When you reach the line with "The image size is (852, 768)." in the data below, begin printing lines exactly, and stop once the line with "has width=997, height=787." has been printed.

━━━━━━━━━━━━━━━━

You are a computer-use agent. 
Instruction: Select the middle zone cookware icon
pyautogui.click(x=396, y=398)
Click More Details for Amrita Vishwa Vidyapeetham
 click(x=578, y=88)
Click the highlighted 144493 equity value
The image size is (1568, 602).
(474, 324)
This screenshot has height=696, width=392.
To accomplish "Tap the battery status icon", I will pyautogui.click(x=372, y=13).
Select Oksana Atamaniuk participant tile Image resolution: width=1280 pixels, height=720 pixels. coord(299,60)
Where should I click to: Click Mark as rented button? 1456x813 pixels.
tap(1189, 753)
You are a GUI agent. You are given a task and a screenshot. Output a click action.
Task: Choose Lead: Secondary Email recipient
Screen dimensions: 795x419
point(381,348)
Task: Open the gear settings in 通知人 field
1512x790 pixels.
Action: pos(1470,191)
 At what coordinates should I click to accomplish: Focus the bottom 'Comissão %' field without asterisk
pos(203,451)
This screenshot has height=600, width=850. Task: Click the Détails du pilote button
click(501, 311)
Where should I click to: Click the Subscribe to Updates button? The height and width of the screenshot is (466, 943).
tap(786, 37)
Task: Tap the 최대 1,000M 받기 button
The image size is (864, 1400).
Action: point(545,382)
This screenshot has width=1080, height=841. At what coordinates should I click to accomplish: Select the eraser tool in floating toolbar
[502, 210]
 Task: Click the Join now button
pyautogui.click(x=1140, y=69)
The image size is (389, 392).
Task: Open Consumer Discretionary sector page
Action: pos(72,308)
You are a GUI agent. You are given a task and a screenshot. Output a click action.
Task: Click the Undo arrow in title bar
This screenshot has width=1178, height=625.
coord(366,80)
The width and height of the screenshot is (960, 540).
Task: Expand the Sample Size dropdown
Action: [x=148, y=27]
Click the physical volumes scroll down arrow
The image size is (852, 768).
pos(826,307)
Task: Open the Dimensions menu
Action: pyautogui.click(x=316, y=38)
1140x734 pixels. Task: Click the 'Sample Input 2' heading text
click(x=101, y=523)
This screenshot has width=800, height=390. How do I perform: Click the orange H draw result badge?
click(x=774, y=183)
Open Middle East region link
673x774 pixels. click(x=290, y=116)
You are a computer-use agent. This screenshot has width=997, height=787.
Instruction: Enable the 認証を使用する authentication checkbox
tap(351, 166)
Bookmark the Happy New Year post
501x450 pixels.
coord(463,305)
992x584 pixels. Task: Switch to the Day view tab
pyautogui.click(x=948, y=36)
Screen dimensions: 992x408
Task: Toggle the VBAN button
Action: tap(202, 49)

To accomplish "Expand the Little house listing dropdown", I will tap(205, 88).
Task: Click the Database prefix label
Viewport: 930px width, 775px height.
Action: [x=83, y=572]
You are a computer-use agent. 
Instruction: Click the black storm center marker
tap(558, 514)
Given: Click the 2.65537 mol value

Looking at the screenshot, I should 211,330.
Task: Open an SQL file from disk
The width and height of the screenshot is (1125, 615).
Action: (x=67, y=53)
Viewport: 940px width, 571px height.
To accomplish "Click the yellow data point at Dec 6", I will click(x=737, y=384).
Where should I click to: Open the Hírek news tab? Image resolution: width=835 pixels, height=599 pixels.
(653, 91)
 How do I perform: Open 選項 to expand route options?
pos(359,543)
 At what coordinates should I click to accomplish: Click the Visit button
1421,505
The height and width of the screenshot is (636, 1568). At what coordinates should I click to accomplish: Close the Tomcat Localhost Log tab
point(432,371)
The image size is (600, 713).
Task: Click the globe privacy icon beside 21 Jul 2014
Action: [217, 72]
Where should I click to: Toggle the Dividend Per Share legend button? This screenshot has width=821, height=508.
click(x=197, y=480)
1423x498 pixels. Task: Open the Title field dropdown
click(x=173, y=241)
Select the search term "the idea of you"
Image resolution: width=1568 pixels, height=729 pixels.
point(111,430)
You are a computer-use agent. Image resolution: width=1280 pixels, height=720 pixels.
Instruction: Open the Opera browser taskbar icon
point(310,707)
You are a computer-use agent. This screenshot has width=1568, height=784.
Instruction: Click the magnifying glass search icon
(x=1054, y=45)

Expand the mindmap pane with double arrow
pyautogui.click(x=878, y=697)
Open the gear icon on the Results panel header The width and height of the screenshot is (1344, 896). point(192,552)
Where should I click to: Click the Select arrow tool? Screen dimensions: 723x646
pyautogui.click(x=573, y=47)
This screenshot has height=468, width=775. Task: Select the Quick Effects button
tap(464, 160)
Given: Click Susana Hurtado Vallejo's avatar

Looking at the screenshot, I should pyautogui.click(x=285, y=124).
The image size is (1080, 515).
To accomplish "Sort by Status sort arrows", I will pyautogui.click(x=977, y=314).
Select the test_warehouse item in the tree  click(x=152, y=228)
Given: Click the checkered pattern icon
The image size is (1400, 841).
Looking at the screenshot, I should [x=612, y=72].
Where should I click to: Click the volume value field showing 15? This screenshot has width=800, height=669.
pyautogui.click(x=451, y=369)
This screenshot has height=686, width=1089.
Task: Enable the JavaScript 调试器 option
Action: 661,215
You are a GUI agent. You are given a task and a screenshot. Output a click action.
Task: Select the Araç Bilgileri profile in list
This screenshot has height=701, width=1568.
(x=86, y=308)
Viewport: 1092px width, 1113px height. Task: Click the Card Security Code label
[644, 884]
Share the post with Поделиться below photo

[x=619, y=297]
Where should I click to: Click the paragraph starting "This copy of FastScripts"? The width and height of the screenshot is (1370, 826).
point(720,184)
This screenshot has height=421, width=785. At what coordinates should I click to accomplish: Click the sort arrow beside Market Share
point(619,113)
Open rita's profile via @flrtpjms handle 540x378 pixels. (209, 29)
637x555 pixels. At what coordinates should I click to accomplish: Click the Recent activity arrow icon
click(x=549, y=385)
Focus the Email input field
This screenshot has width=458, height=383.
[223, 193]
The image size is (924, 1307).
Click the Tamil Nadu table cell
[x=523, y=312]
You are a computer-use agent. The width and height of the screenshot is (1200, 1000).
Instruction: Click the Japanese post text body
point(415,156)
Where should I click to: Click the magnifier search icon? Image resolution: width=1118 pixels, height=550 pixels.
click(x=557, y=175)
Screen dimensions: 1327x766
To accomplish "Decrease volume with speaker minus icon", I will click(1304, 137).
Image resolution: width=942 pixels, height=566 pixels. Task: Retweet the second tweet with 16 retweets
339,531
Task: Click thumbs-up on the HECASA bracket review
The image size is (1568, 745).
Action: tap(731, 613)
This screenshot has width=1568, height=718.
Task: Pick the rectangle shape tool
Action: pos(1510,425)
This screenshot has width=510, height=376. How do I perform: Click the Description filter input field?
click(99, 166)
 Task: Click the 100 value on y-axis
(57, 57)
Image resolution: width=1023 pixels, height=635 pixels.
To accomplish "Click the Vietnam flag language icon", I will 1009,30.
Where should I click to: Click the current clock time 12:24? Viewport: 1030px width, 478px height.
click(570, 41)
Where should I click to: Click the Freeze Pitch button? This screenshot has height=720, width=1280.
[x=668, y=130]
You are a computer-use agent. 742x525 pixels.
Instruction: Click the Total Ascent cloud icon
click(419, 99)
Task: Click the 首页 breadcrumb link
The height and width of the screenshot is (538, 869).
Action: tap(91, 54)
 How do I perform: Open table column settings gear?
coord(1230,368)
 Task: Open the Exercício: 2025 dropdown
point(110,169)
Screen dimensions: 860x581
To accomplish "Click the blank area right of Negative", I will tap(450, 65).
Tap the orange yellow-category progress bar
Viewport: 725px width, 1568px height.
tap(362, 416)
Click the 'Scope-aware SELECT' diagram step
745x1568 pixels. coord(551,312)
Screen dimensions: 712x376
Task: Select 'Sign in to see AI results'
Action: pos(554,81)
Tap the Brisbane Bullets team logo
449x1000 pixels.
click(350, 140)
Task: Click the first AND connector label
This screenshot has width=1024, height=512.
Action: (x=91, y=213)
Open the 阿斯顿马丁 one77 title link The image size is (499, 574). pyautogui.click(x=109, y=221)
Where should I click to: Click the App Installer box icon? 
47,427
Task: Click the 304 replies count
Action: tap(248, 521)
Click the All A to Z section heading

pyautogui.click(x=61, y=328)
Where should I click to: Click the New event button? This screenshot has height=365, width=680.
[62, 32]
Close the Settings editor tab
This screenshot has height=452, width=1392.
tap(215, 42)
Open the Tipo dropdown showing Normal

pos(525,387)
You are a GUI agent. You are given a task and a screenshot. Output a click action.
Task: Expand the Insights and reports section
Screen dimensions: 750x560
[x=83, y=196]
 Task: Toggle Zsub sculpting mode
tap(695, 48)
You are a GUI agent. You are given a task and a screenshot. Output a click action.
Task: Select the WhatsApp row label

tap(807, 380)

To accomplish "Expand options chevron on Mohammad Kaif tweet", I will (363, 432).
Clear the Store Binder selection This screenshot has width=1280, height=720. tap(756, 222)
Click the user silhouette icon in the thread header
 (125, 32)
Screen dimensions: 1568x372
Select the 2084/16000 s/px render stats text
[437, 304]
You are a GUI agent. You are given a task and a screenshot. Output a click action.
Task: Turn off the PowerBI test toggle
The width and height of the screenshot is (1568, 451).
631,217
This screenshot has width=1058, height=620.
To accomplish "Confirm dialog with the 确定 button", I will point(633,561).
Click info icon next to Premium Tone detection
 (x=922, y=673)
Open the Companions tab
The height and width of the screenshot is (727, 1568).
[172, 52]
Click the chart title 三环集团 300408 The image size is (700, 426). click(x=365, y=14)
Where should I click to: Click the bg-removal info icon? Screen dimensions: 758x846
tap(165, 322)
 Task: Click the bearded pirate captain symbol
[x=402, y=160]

━━━━━━━━━━━━━━━━

**Response**
The image size is (852, 768).
pos(826,307)
Task: Open the Dimensions menu
Action: pyautogui.click(x=316, y=38)
1140x734 pixels. Task: Click the 'Sample Input 2' heading text
click(x=101, y=523)
This screenshot has width=800, height=390. How do I perform: Click the orange H draw result badge?
click(x=774, y=183)
Open Middle East region link
673x774 pixels. click(x=290, y=116)
You are a computer-use agent. This screenshot has width=997, height=787.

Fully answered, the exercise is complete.